Blockchain: Banks must sober up and get practical

Region:
Europe
Senior Reporter
Forget speed-dating, says Sander van Loosbroek, director of distributed ledger technology at Cegeka. For banks to make blockchain work in trade finance, they need to commit to an open relationship.

Forget the speed-dating, says Sander van Loosbroek, director of distributed ledger technology at Cegeka. For banks to make blockchain work in trade finance, they need to commit – to an open relationship.

Although blockchain has obvious benefits for trade finance, most banks are still failing to realise that potential because they’re attacking it from the wrong angle, argues van Loosbroek.

Rather than focusing on what they want to achieve and who they need to work with to get there, too many banks rush to experiment with the technology for the technology’s sake, he argues. Beyond the fanfare, most turn out to be private blockchain proof of concepts with little practical use.

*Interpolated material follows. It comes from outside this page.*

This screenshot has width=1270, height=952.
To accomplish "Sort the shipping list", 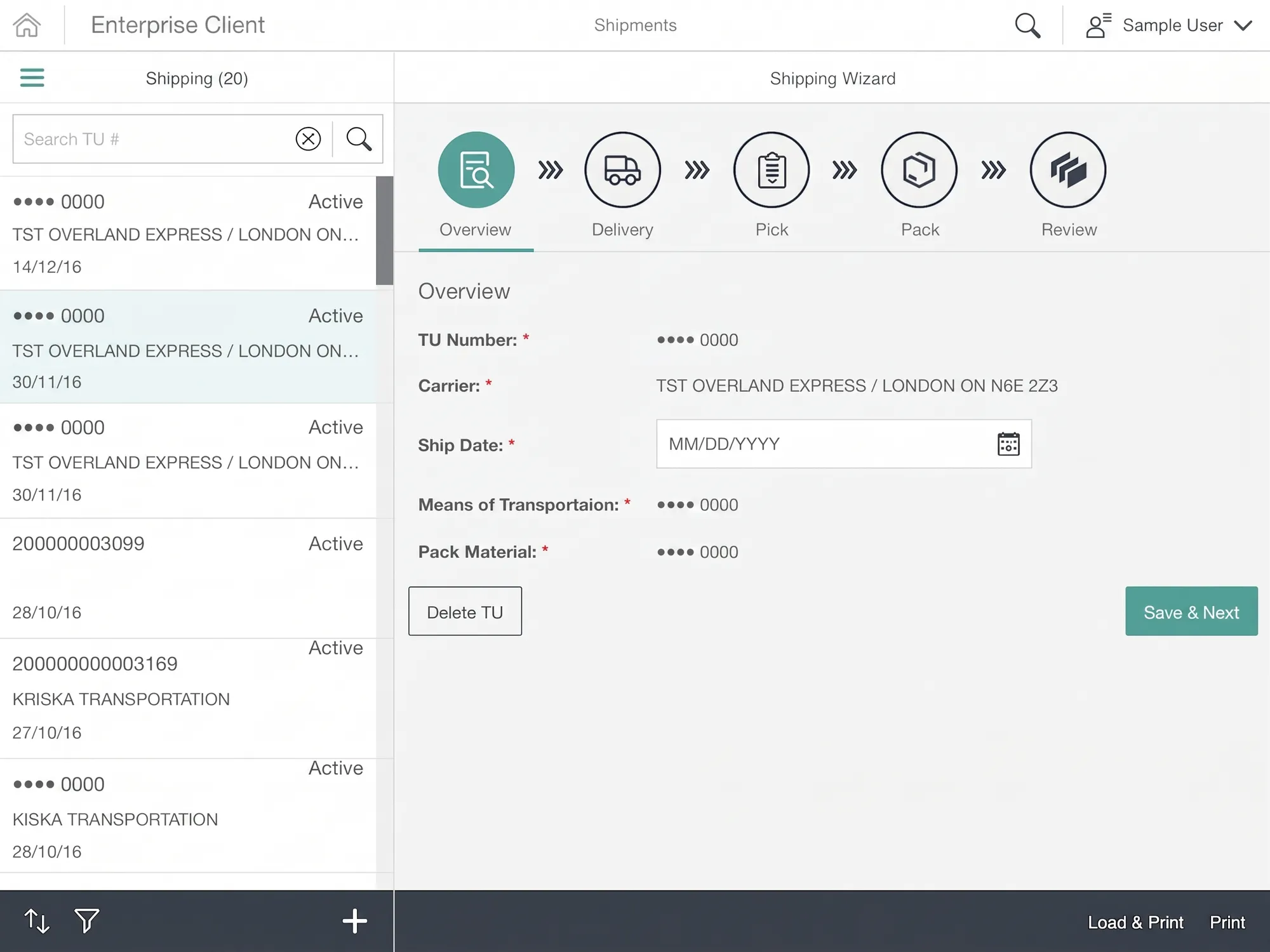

“It’s time to sober up and think about what blockchain can actually do for this industry, instead of just carrying on yelling that it’s disruptive.”

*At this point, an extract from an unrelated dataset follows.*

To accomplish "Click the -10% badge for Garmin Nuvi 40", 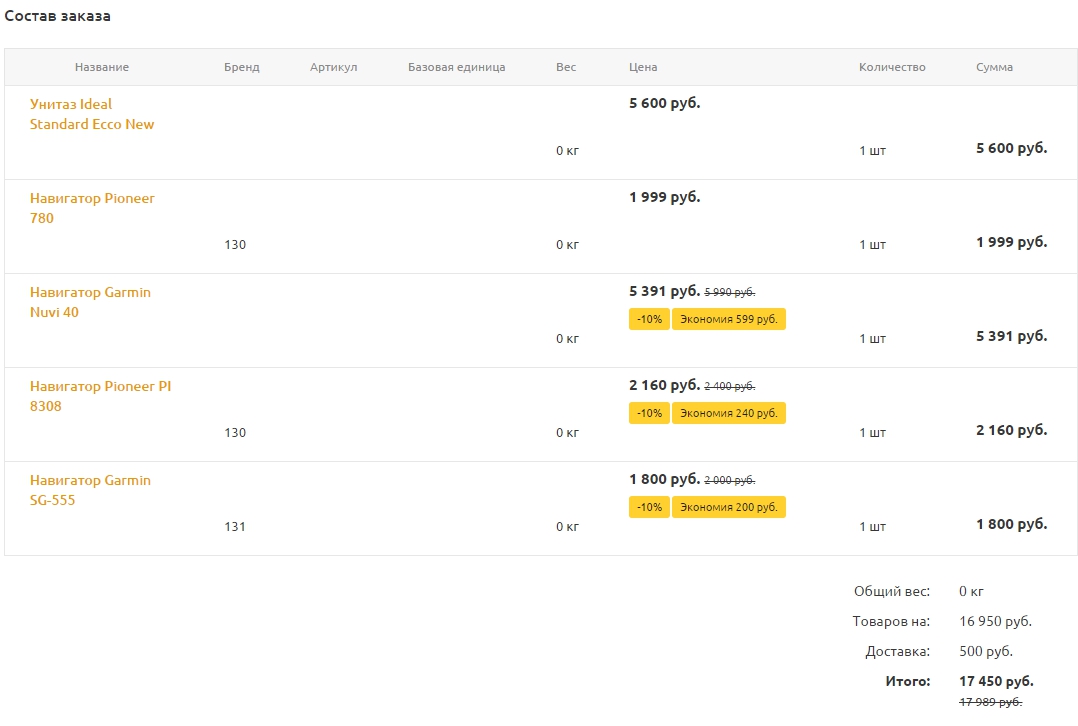I will 649,319.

“Everybody is doing this silly experiment where they scan a PDF and put it on a blockchain, send it back and forth and say ‘Look, we put the blockchain and a letter of credit together,” he says. “But that doesn’t do anything. What have we achieved there?”

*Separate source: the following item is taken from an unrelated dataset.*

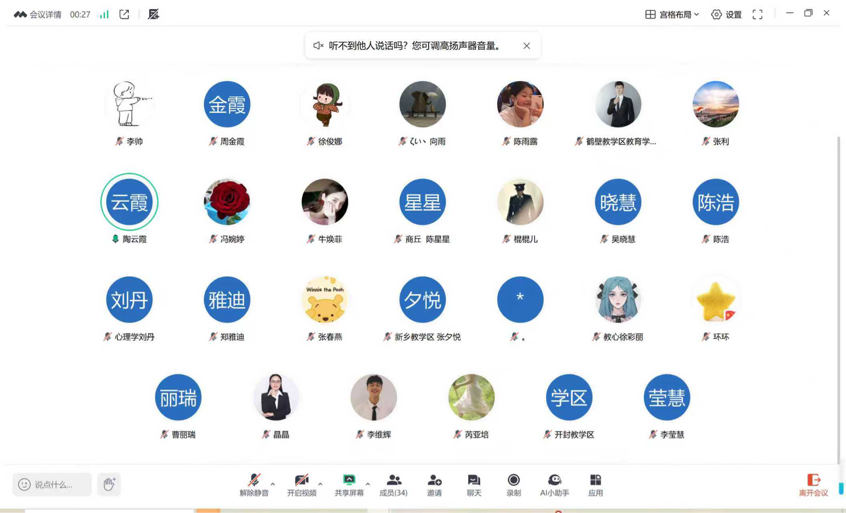
Task: Unmute microphone with 解除静音 button
Action: click(x=254, y=485)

Instead, banks should first identify the core purpose of the paper documents they currently use, and then explore ways that distributed ledger might help achieve that function more efficiently, he advises. “Then you’ll see experiments popping up that are far more interesting.”

Cegeka is currently working on a blockchain experiment whose main aim is to establish the ownership of an asset being traded. The idea is that by signing an agreement that ownership is no longer conferred by a bill of lading but by a token on a public network, the need to physically send that piece of paper around the world is removed, van Loosbroek explains. Instead, a token that can travel in real time does its job.

Of course, not every experiment works, but they can all provide a useful lesson for the entire industry, he adds. Banks therefore need to become more open about sharing their mistakes with each other when experiments fail.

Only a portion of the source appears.